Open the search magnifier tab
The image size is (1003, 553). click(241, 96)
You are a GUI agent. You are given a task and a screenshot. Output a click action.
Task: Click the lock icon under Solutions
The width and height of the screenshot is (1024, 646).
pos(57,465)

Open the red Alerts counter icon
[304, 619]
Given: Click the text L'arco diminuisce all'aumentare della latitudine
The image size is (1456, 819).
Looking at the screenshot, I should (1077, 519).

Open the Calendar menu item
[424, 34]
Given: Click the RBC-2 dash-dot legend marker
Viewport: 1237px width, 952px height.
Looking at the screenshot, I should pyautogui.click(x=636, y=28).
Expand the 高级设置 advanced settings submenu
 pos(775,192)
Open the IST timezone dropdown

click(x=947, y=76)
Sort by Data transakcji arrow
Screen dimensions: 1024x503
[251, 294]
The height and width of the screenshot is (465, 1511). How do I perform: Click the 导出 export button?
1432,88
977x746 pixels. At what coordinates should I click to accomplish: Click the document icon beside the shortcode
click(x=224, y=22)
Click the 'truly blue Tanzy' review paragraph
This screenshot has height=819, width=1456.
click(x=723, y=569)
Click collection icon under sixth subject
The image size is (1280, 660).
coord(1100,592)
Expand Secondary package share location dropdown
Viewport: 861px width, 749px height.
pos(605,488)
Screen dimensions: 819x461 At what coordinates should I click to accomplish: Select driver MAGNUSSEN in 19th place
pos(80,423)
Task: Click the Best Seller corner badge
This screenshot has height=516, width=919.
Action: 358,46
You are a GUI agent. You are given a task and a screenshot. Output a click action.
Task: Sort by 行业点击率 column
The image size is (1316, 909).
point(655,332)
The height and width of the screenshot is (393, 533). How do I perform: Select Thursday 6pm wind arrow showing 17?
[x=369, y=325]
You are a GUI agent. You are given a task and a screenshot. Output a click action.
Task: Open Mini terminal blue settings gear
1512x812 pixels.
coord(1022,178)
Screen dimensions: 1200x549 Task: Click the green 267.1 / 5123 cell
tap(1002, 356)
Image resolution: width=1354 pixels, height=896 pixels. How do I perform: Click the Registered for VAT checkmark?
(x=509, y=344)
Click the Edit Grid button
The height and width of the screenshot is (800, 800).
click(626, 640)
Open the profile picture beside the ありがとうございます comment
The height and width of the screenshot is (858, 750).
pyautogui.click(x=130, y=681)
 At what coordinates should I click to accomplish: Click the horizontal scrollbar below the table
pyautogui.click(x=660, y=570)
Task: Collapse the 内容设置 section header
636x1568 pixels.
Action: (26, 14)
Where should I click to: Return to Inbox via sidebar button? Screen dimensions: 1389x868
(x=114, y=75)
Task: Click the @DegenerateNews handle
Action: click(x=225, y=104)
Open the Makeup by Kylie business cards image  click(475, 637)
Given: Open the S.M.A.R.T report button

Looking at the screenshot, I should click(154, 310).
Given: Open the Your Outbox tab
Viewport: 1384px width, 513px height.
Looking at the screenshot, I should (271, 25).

------------

* [Request]:
Repeat every line of the listing above word for word.

* [Answer to this exercise]:
Open the search magnifier tab
The image size is (1003, 553). click(241, 96)
You are a GUI agent. You are given a task and a screenshot. Output a click action.
Task: Click the lock icon under Solutions
The width and height of the screenshot is (1024, 646).
pos(57,465)

Open the red Alerts counter icon
[304, 619]
Given: Click the text L'arco diminuisce all'aumentare della latitudine
The image size is (1456, 819).
Looking at the screenshot, I should (1077, 519).

Open the Calendar menu item
[424, 34]
Given: Click the RBC-2 dash-dot legend marker
Viewport: 1237px width, 952px height.
Looking at the screenshot, I should pyautogui.click(x=636, y=28).
Expand the 高级设置 advanced settings submenu
 pos(775,192)
Open the IST timezone dropdown

click(x=947, y=76)
Sort by Data transakcji arrow
Screen dimensions: 1024x503
[251, 294]
The height and width of the screenshot is (465, 1511). How do I perform: Click the 导出 export button?
1432,88
977x746 pixels. At what coordinates should I click to accomplish: Click the document icon beside the shortcode
click(x=224, y=22)
Click the 'truly blue Tanzy' review paragraph
This screenshot has height=819, width=1456.
click(x=723, y=569)
Click collection icon under sixth subject
The image size is (1280, 660).
coord(1100,592)
Expand Secondary package share location dropdown
Viewport: 861px width, 749px height.
pos(605,488)
Screen dimensions: 819x461 At what coordinates should I click to accomplish: Select driver MAGNUSSEN in 19th place
pos(80,423)
Task: Click the Best Seller corner badge
This screenshot has height=516, width=919.
Action: 358,46
You are a GUI agent. You are given a task and a screenshot. Output a click action.
Task: Sort by 行业点击率 column
The image size is (1316, 909).
point(655,332)
The height and width of the screenshot is (393, 533). How do I perform: Select Thursday 6pm wind arrow showing 17?
[x=369, y=325]
You are a GUI agent. You are given a task and a screenshot. Output a click action.
Task: Open Mini terminal blue settings gear
1512x812 pixels.
coord(1022,178)
Screen dimensions: 1200x549 Task: Click the green 267.1 / 5123 cell
tap(1002, 356)
Image resolution: width=1354 pixels, height=896 pixels. How do I perform: Click the Registered for VAT checkmark?
(x=509, y=344)
Click the Edit Grid button
The height and width of the screenshot is (800, 800).
click(626, 640)
Open the profile picture beside the ありがとうございます comment
The height and width of the screenshot is (858, 750).
pyautogui.click(x=130, y=681)
 At what coordinates should I click to accomplish: Click the horizontal scrollbar below the table
pyautogui.click(x=660, y=570)
Task: Collapse the 内容设置 section header
636x1568 pixels.
Action: (26, 14)
Where should I click to: Return to Inbox via sidebar button? Screen dimensions: 1389x868
(x=114, y=75)
Task: Click the @DegenerateNews handle
Action: click(x=225, y=104)
Open the Makeup by Kylie business cards image  click(475, 637)
Given: Open the S.M.A.R.T report button

Looking at the screenshot, I should click(154, 310).
Given: Open the Your Outbox tab
Viewport: 1384px width, 513px height.
Looking at the screenshot, I should (271, 25).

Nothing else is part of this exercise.